An official at the Broad Institute of MIT and Harvard is calling for a halt to the “implantation of edited embryos,” following a Chinese researcher’s claim that he helped make the world’s first genetically-edited babies using DNA he tweaked, in an effort to inoculate people from HIV.
“Although I appreciate the global threat posed by HIV, at this stage, the risks of editing embryos to knock out CCR5 seem to outweigh the potential benefits, not to mention that knocking out of CCR5 will likely render a person much more susceptible for West Nile Virus,” said Feng Zhang, a Broad core institute member, in a statement. “Just as important, there are already common and highly-effective methods to prevent transmission of HIV from a parent to an unborn child.”
Zhang was responding to bombshell claims by He Jiankui of Shenzhen, who said he altered embryos for seven couples during fertility treatments, with one pregnancy resulting thus far. He said his goal was not to cure or prevent an inherited disease, but to try to bestow a trait that few people naturally have — an ability to resist possible future infection with HIV, the AIDS virus.
There’s no independent confirmation of He’s claim.
“Given the current early state of genome editing technology, I’m in favor of a moratorium on implantation of edited embryos, which seems to be the intention of the CCR5 trial, until we have come up with a thoughtful set of safety requirements first,” Zhang said in Monday’s statement.
He said he’s “deeply concerned about the lack of transparency surrounding this trial. All medical advances, gene editing or otherwise and particularly those that impact vulnerable populations, should be cautiously and thoughtfully tested, discussed openly with patients, physicians, scientists, and other community members, and implemented in an equitable way.”
In addition, Zhang said that in 2015, “the international research community said it would be irresponsible to proceed with any germline editing without ‘broad societal consensus about the appropriateness of the proposed application.’ (This was the consensus statement from the 2015 International Summit on Human Gene Editing.) It is my hope that this year’s summit will serve as a forum for deeper conversations about the implications of this news and provide guidance on how we as a global society can best benefit from gene editing.”
George J. Annas, director of the Center for Health Law, Ethics & Human Rights at Boston University, was also critical of He’s announcement.
In an e-mail, Annas voiced skepticism of He’s claim but said there are a number of ethical concerns if the researcher is, in fact, telling the truth.
If He’s claims are accurate, Annas wrote, then the academic violated “a growing medical-scientific consensus that gene editing not be used on human embryos to create a baby until much more is known about its safety (especially ‘off target’ effects), how to obtain informed consent, and how to monitor any resulting children (and their children) for at least 3 generations (indeed, the Hong Kong conference is the second international one on the science and ethics of Human Genome Editing, designed especially to create an international consensus).”
In addition, Annas wrote, He focused on “a disease (susceptibility to HIV infection) that virtually no one thinks should be ‘cured’ by gene editing (since it is both preventable and treatable by current practices).”

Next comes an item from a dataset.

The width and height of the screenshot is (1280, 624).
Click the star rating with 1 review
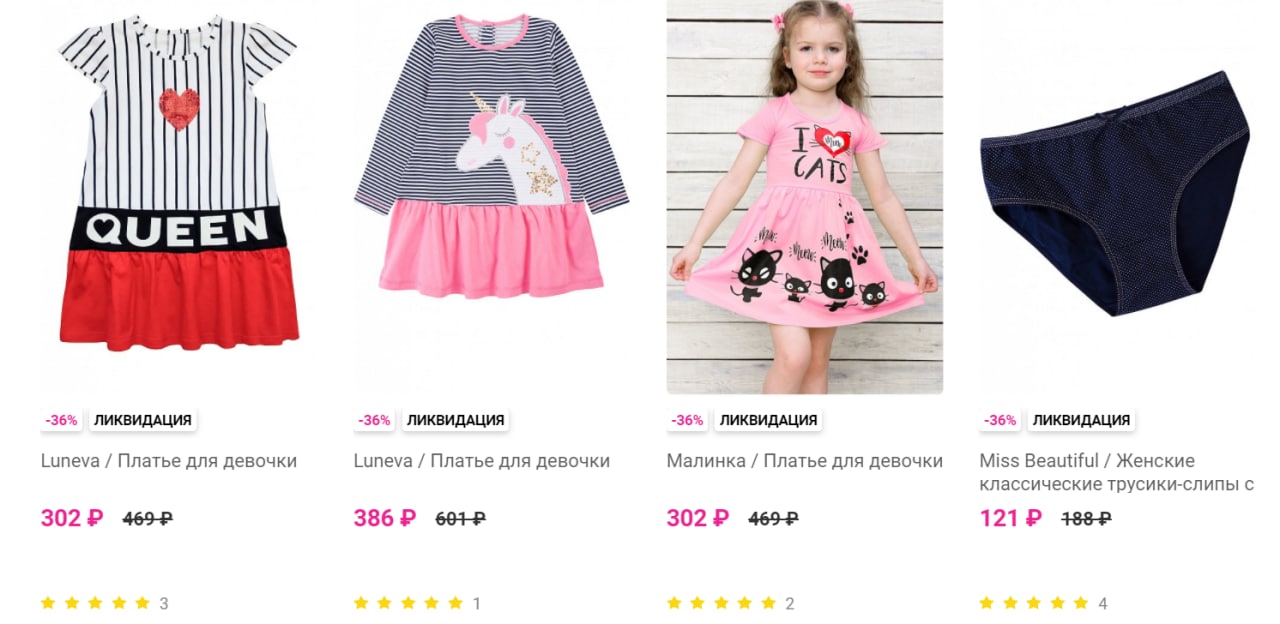coord(418,603)

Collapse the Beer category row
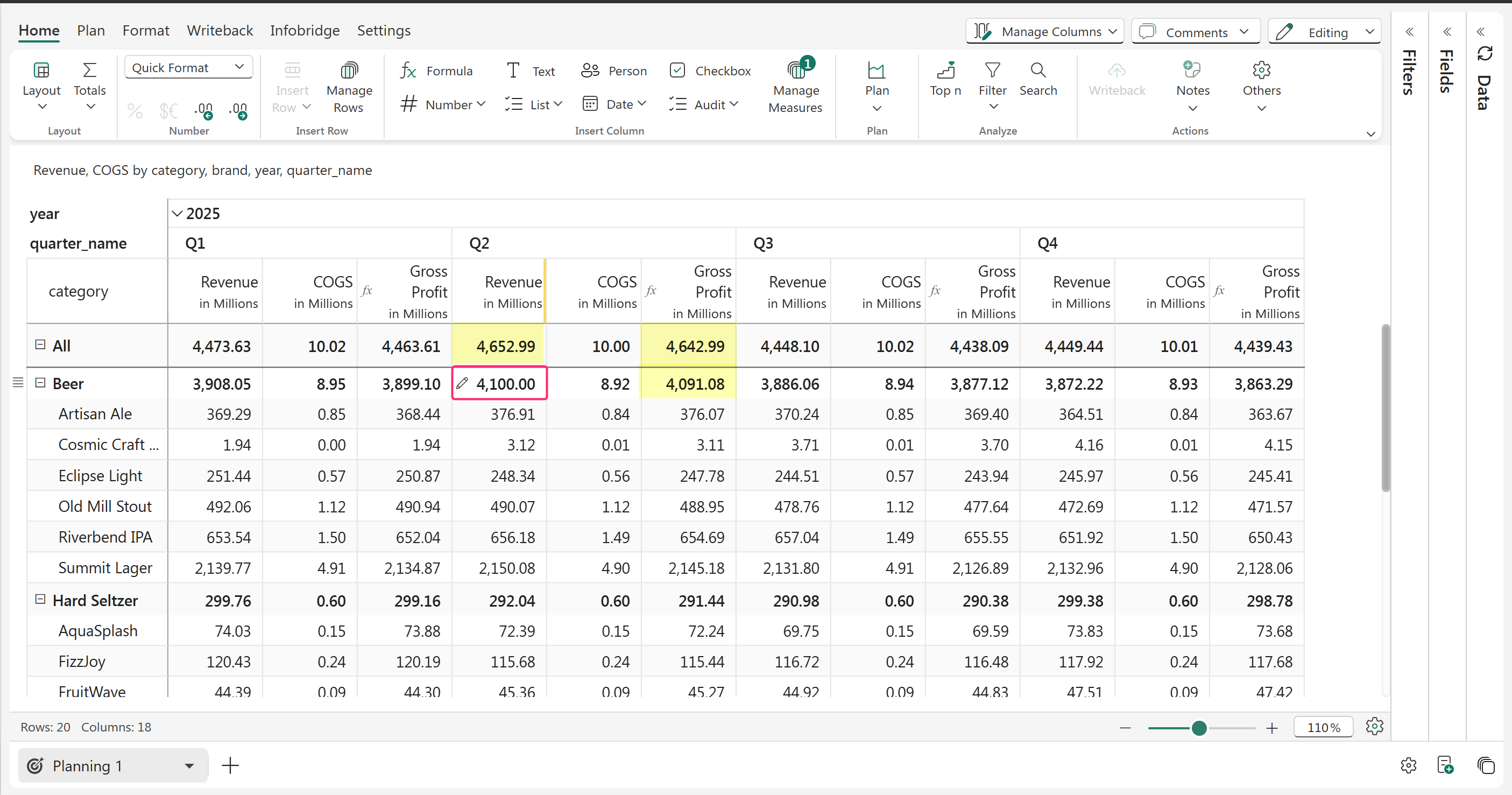40,383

Annas also faulted He for conducting his research on “twins instead of one baby” and said scientists should “never endanger two children with a first of its kind experiment—but should do one and not add others until safety (and efficacy) are confirmed in the first.”
And, Annas wrote, He announced “his experiment to the press rather than in a peer-reviewed journal, violating basic medical and scientific ethics (and also making it less likely that his experiment actually was done as announced).” Annas also asserted that He is “unqualified as a physicist to deal with patients, touch them, or get consent from them for a medical procedure (we don’t know about the physicians involved, but on the surface, they seem to have acted unethically as well).”
But not all local researchers are opposed to his potentially groundbreaking work.
One leading geneticist, Harvard University’s George Church, defended attempting gene editing for HIV, which he called ‘‘a major and growing public health threat.’’
‘‘I think this is justifiable,’’ Church told the AP.
Separately on Monday, the Southern University of Science and Technology, the Hong Kong school that He Jiankui’s affiliated with, confirmed in a statement that the researcher is on “no-paid leave” through January 2021.
And, the statement said, the university was blindsided by He’s announcement.
“The University was deeply shocked by this event and has taken immediate action to reach [He] for clarification,” the release said, adding that He’s “previous affiliation, the Department of Biology (hereafter the Department) called an emergency meeting of the Department Academic Committee.”
The university added that He’s research utilizing altered DNA was “conducted outside of the campus and was not reported to the University nor the Department. The University and the Department were unaware of the research project and its nature.”
The school said its “SUSTech Department of Biology Academic Committee believes that [He’s] conduct in utilizing CRISPR/Cas9 to edit human embryos has seriously violated academic ethics and codes of conduct. All research conducted at SUSTech is required to abide by laws and regulations, and comply with international academic ethics and codes of conduct. The University will call for international experts to form an independent committee to investigate this incident, and to release the results to the public.”